My friend ask me this question which i don't know how to answer him ..... the reason he ask cause he own a site for two year but not even a single page index by any SE .... his site http://www.sppsb.com.my
is not my site .... my friend site and he just wonder why he dint get index after two year the site exit ....
which means the person who develop my friends have robot.txt to block all bot .... wonder why they doing it ...
They do NOT have a robots.txt. If you request "http://www.sppsb.com.my/robots.txt" in the browser you get a 404 error because the robots.txt does not exist. So it's not robots.txt preventing them from being indexed. Another way to block a page from being indexed is to include a <meta name="robots" content="noindex"> HTML element in the <head> element of the page's HTML. But your friends site does not have this either as you can see from their home page <head> below: So it's not a <meta name="robots" content="noindex"> element preventing your friend's site from being indexed. The reason your friend's site has not been indexed is that the search engines do not have Extra Sensory Perception (ESP). How are they to know that the site even exists? When I search Yahoo! for link:http://www.sppsb.com.my it shows me that Yahoo! doesn't know of a single site linking to your friend's site.

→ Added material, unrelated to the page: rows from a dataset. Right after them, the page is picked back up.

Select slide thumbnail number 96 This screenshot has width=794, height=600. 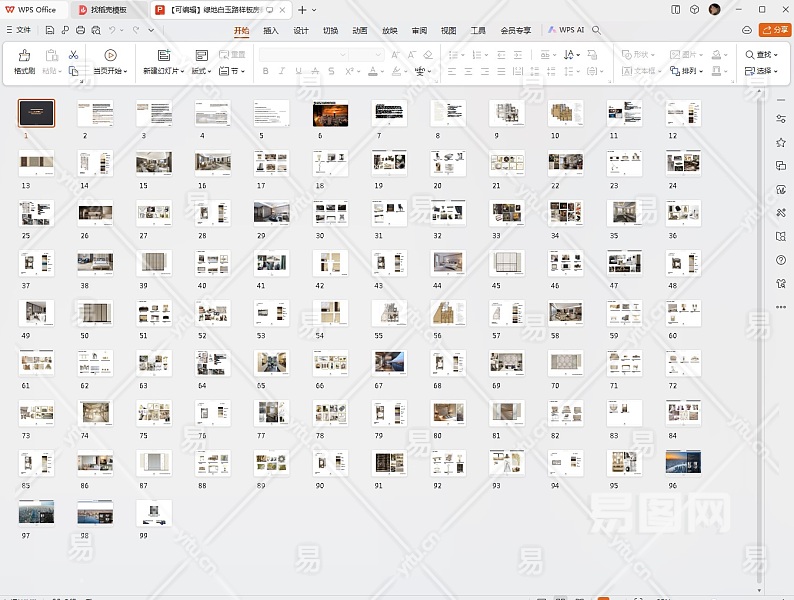(x=683, y=462)
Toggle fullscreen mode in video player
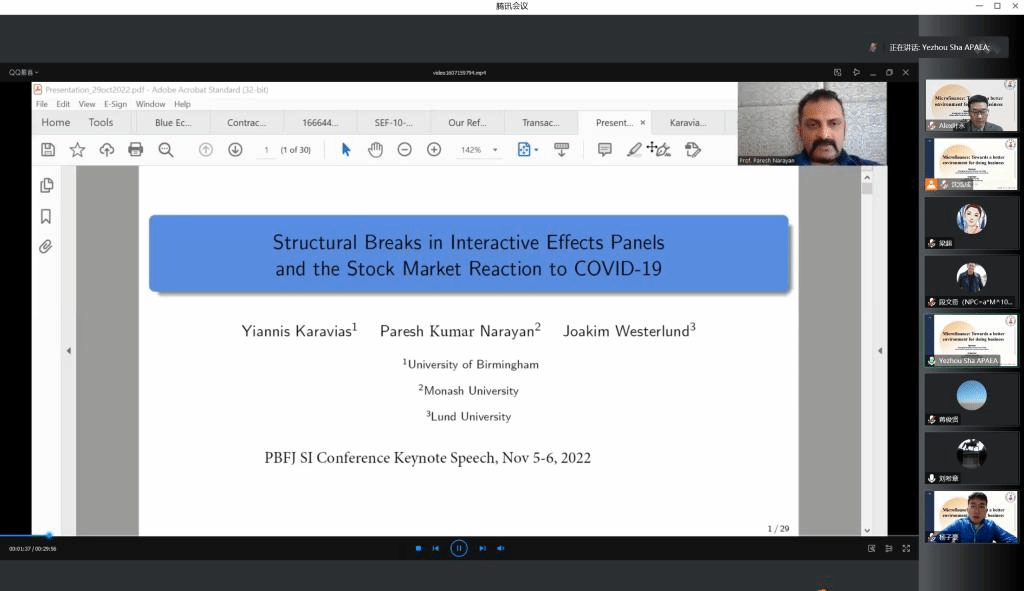 pos(906,548)
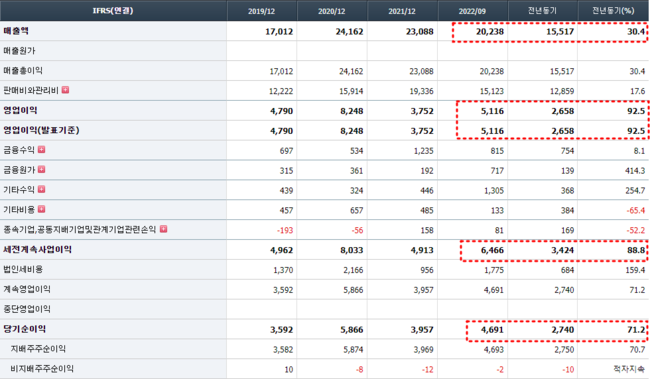Expand 기타비용 details via plus icon
The image size is (650, 379).
point(41,209)
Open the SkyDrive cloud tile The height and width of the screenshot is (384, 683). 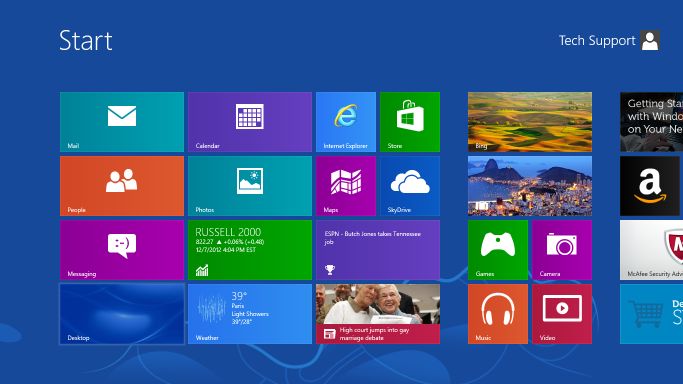point(410,186)
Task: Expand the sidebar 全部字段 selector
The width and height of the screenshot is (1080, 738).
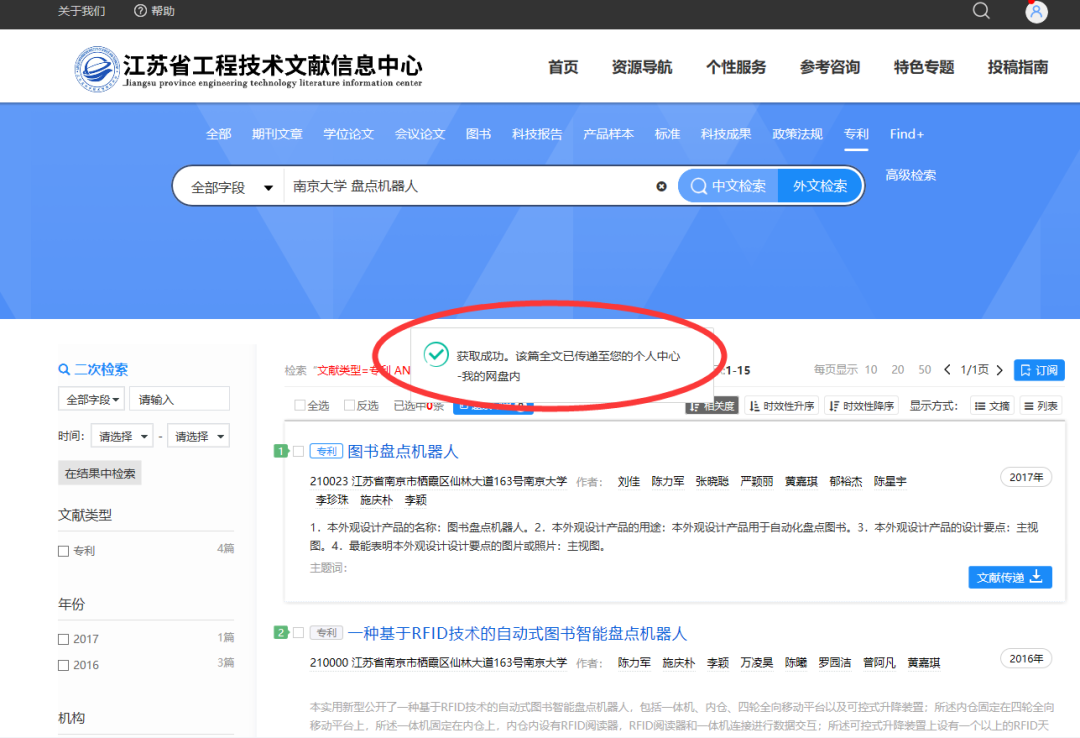Action: tap(91, 398)
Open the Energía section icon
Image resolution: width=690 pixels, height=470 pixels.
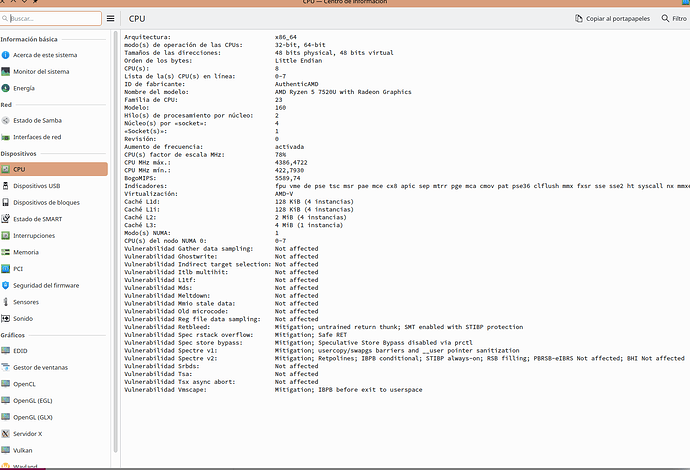click(6, 88)
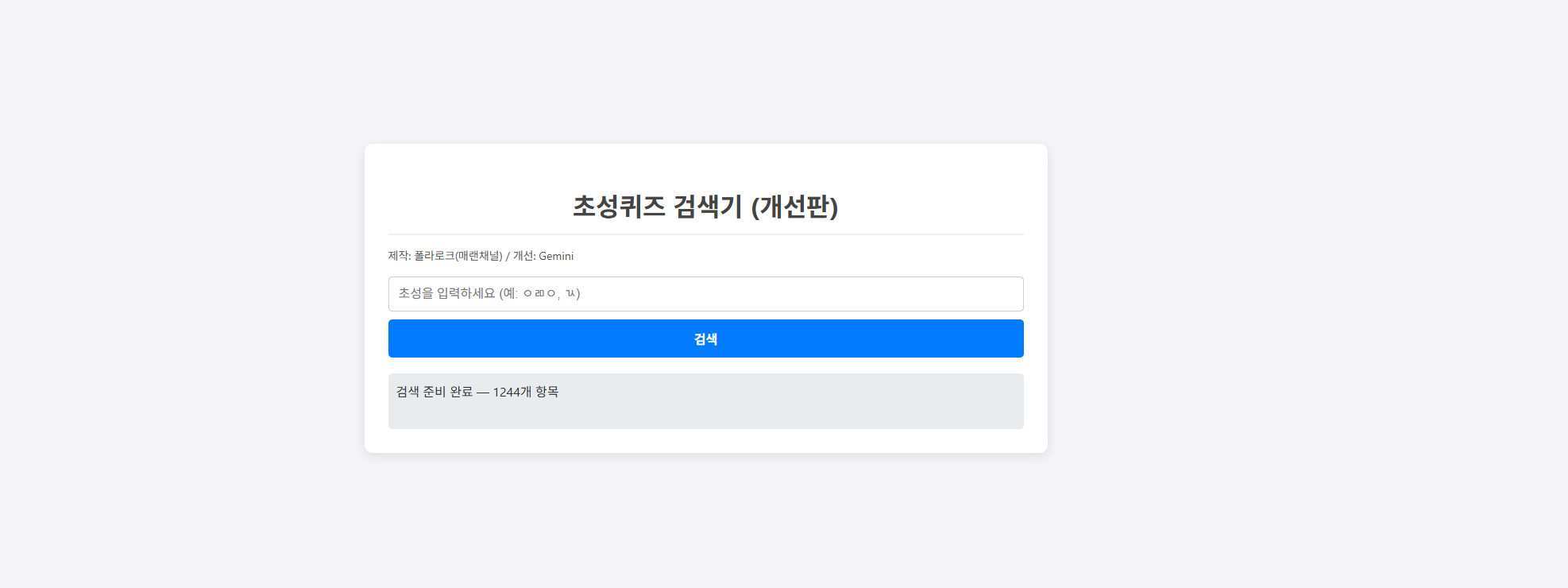Focus the 초성을 입력하세요 input field

pos(705,294)
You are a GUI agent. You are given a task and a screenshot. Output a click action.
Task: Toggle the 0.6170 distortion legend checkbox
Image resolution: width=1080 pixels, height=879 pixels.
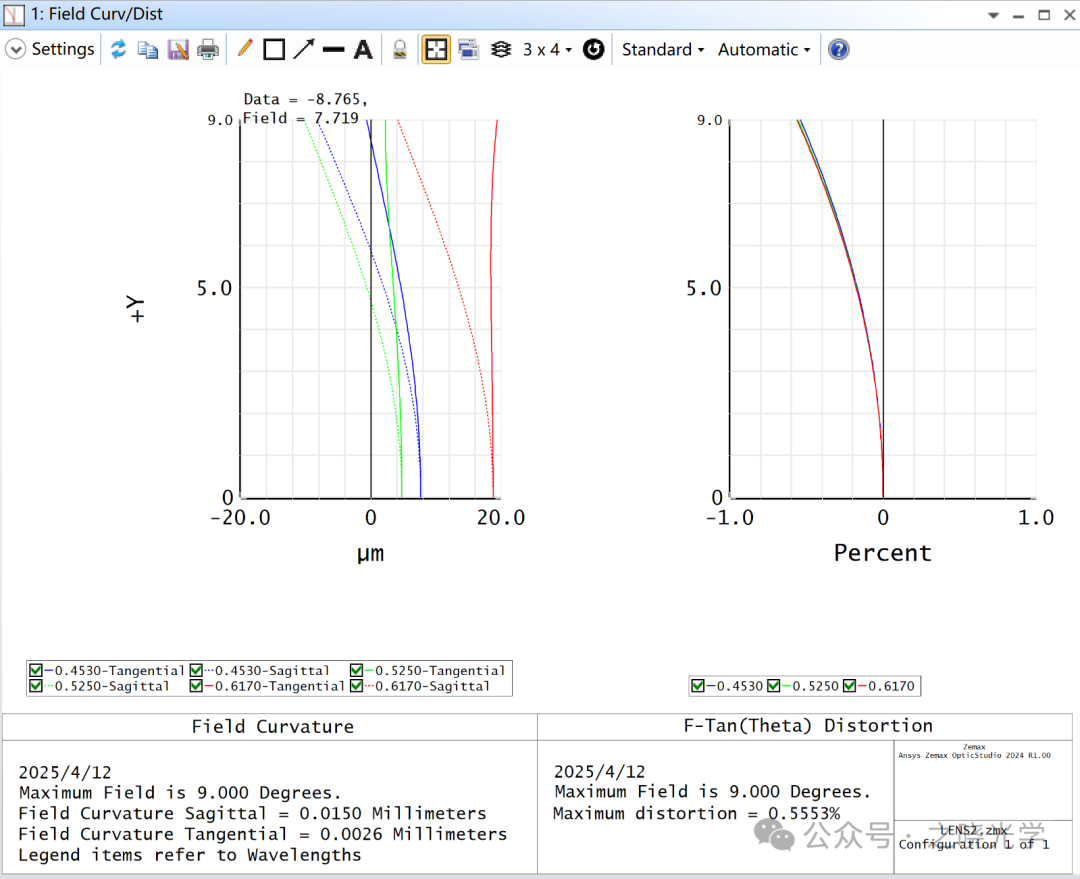point(850,686)
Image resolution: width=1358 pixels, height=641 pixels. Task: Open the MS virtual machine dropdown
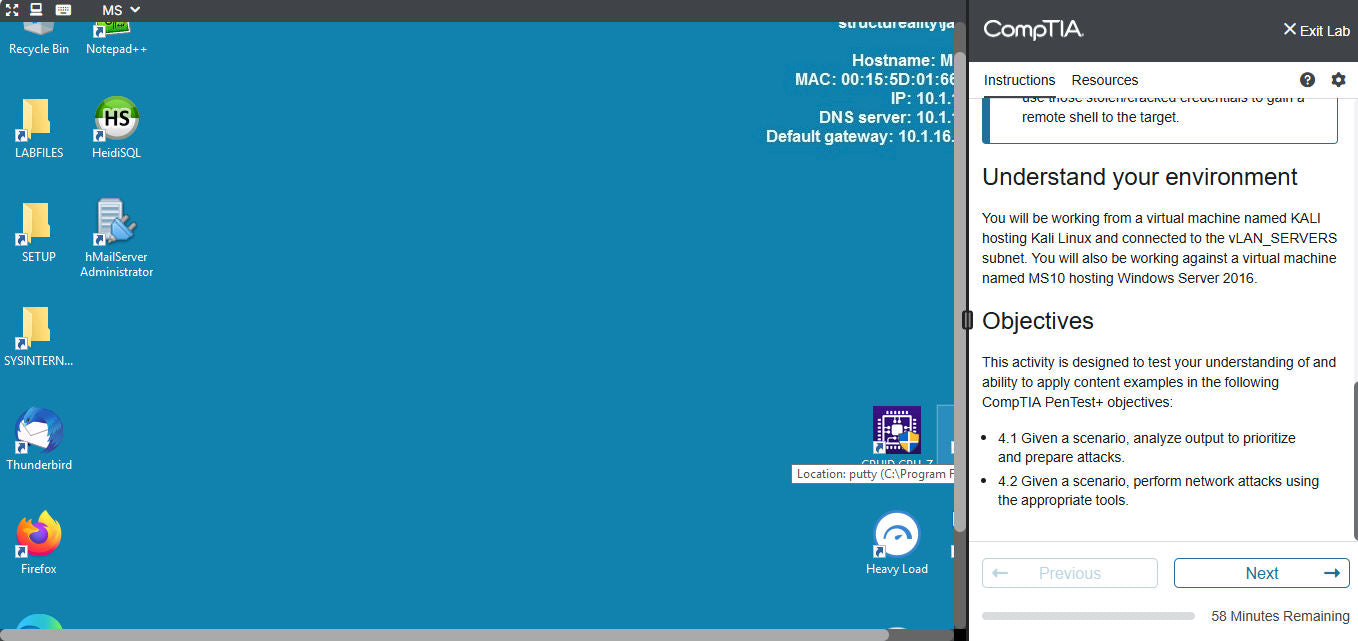(119, 11)
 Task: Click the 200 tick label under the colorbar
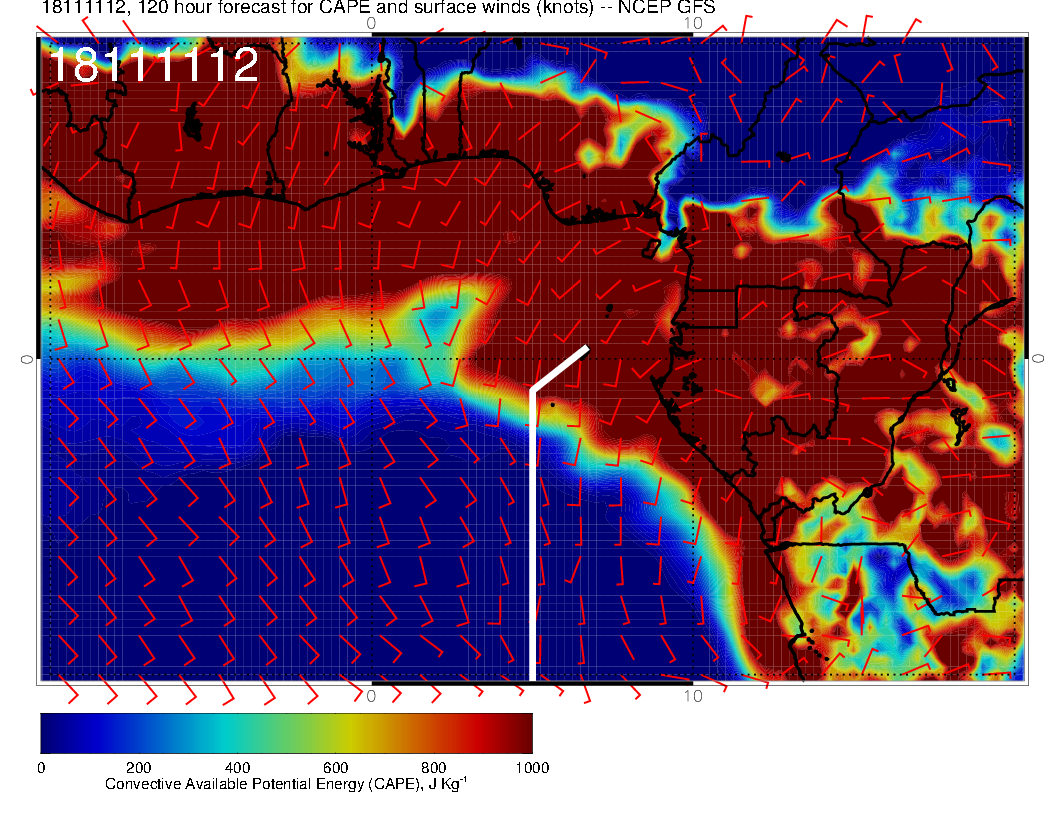(139, 768)
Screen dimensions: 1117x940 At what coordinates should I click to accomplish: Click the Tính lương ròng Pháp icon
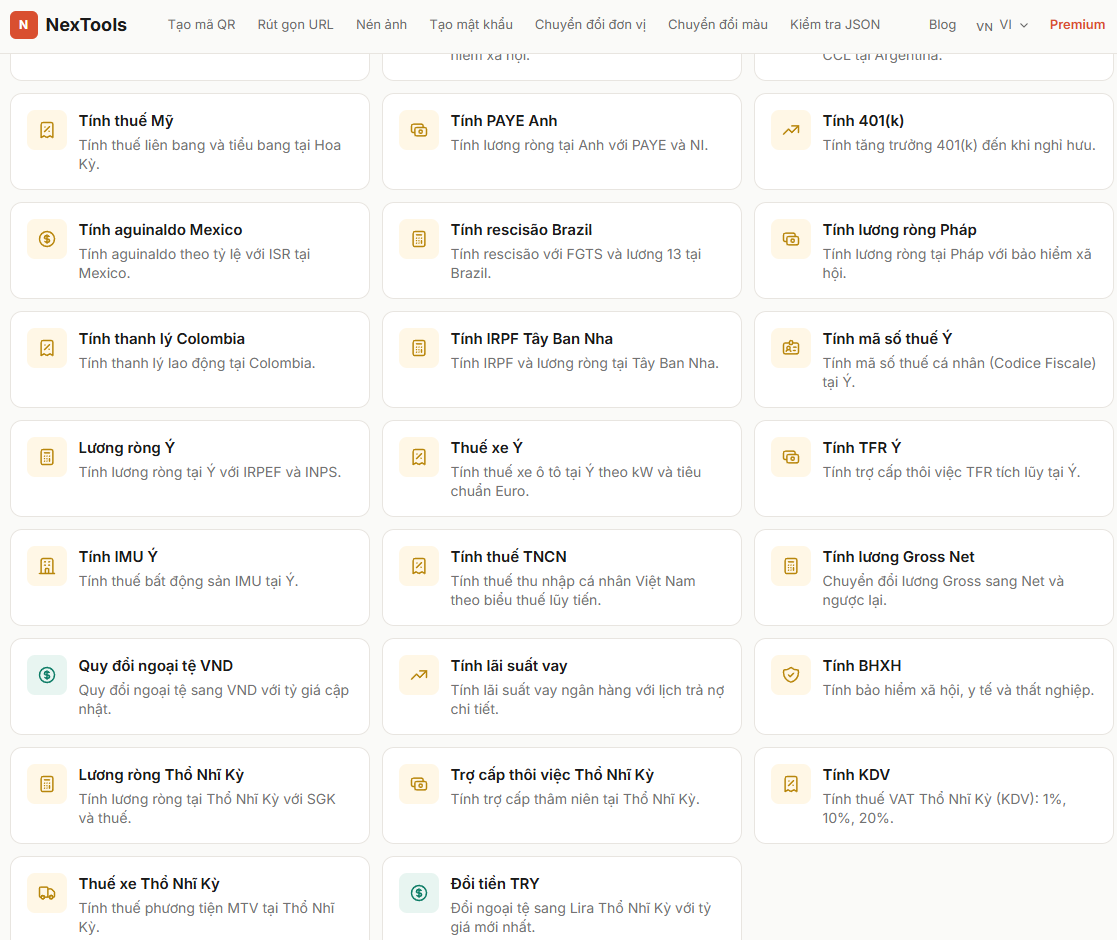pos(790,239)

Your friend should either: 1) Submit their home page URL to the engines to ask them to index it, 2) Submit a sitemap.xml to the engines to tell them the URLs for all the pages on the site to ask them to index, or 3) Simply get pages other sites already indexed by the search engines to link to his site. The engines will follow the links from the pages on other sites to discover your friend's site. These are typically the 3 ways you can get your site discovered and indexed by the engines. #3 is the preferable method IMO because it not only gets their site discovered but also the backlinks help insure that the page stays indexed.